Attractor-Based Frame-Level Modeling

Updated 30 January 2026

Attractor-based frame-level modeling is a framework that binds spatiotemporal features into stable Gestalt states using recurrent neural dynamics.
The approach employs LSTM architectures with retrospective inference and mutually-exclusive softmax to dynamically bind features and predict canonical motions.
Experimental demonstrations, such as the silhouette illusion, validate its ability to resolve ambiguous sensory inputs by switching attractor states.

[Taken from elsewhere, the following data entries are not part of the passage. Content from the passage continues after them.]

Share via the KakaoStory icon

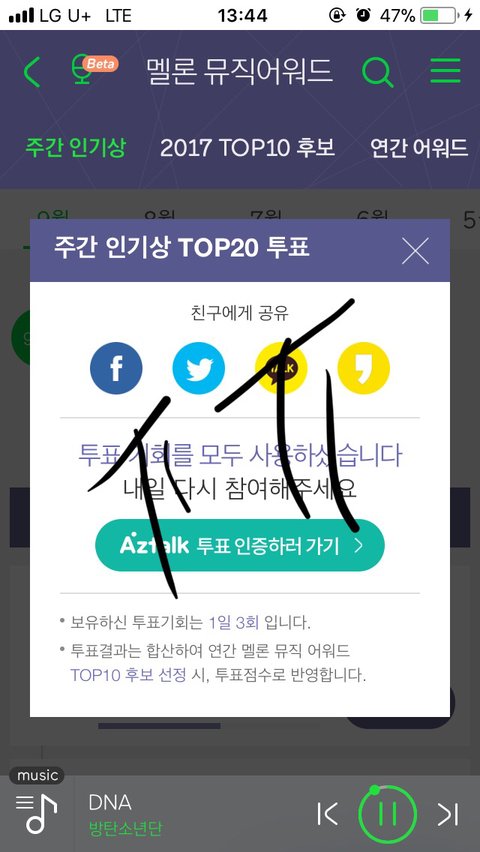pos(364,368)
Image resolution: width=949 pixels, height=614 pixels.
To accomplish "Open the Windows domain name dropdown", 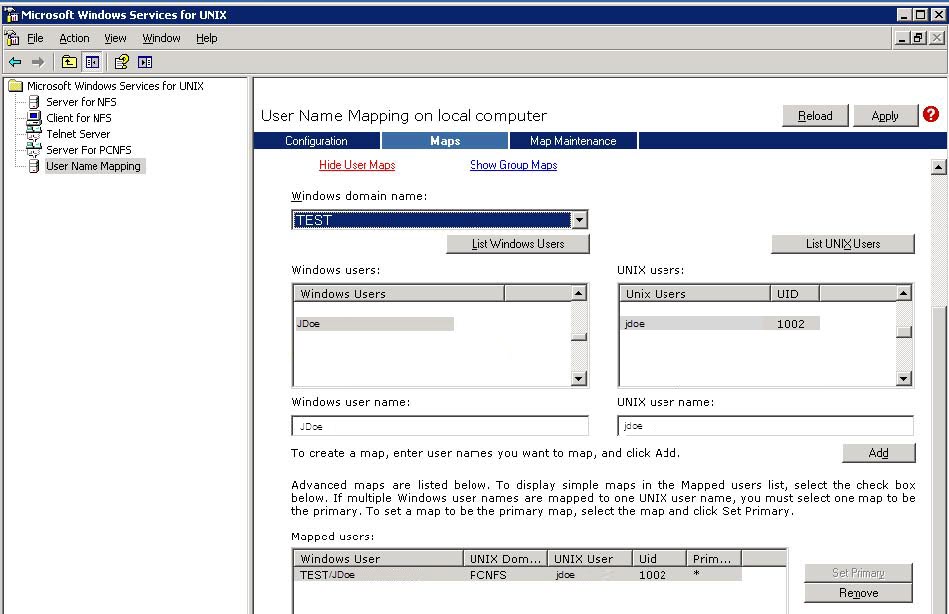I will (579, 220).
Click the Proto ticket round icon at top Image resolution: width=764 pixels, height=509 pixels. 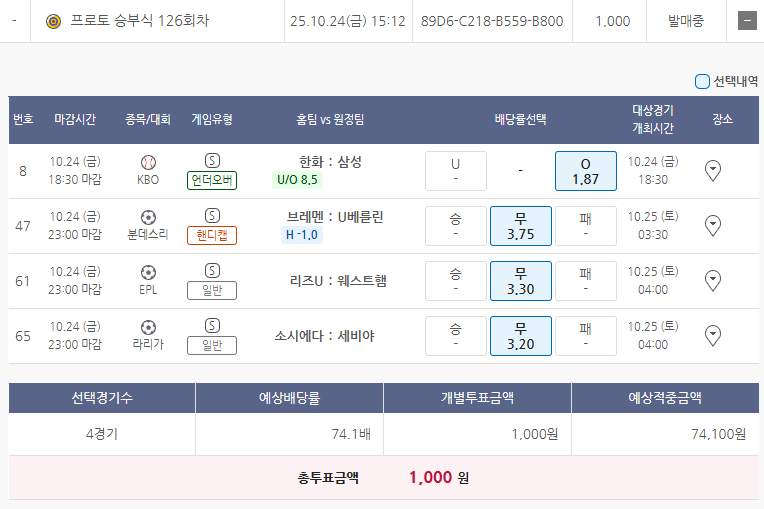click(54, 21)
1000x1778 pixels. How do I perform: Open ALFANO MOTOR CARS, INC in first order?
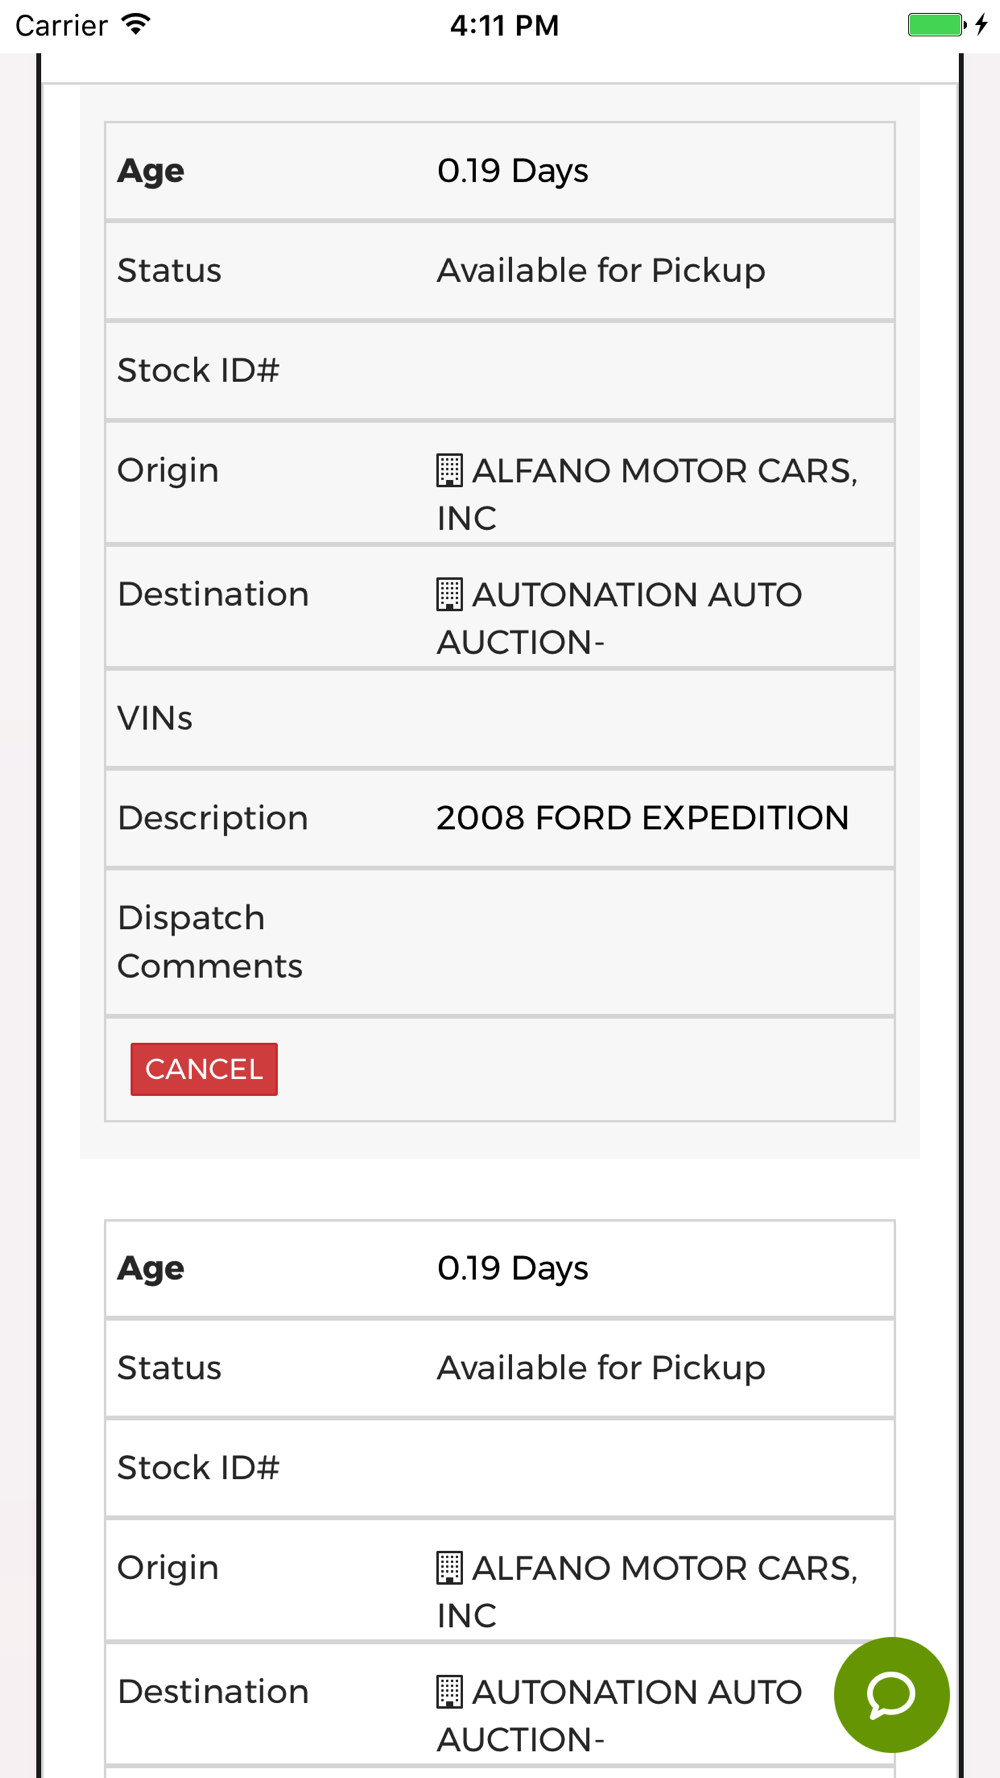(647, 494)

Attractor-based frame-level modeling is a computational framework for dynamic perceptual inference that combines recurrent neural architectures, feature-binding mechanisms, and latent bias adaptation to resolve ambiguous sensory inputs into stable, interpretable Gestalt states. This approach, exemplified by the model described in "Binding Dancers Into Attractors" (Kaltenberger et al., 2022), implements perception as an online process that binds spatiotemporal features into canonical entities and infers observer-centric viewpoints through attractor dynamics in recurrent networks.

1. LSTM-based Gestalt Encoding

The core of attractor-based modeling in this paradigm is a long short-term memory (LSTM) architecture that predicts canonical 3D motion dynamics from input sequences of feature markers. At each time step $t$ , the network receives $N$ body-marker features, each comprising a 3D position $p^t_j \in \mathbb{R}^3$ and velocity $v^t_j \in \mathbb{R}^3$ . For $N=15$ , the input vector $x^t \in \mathbb{R}^{90}$ .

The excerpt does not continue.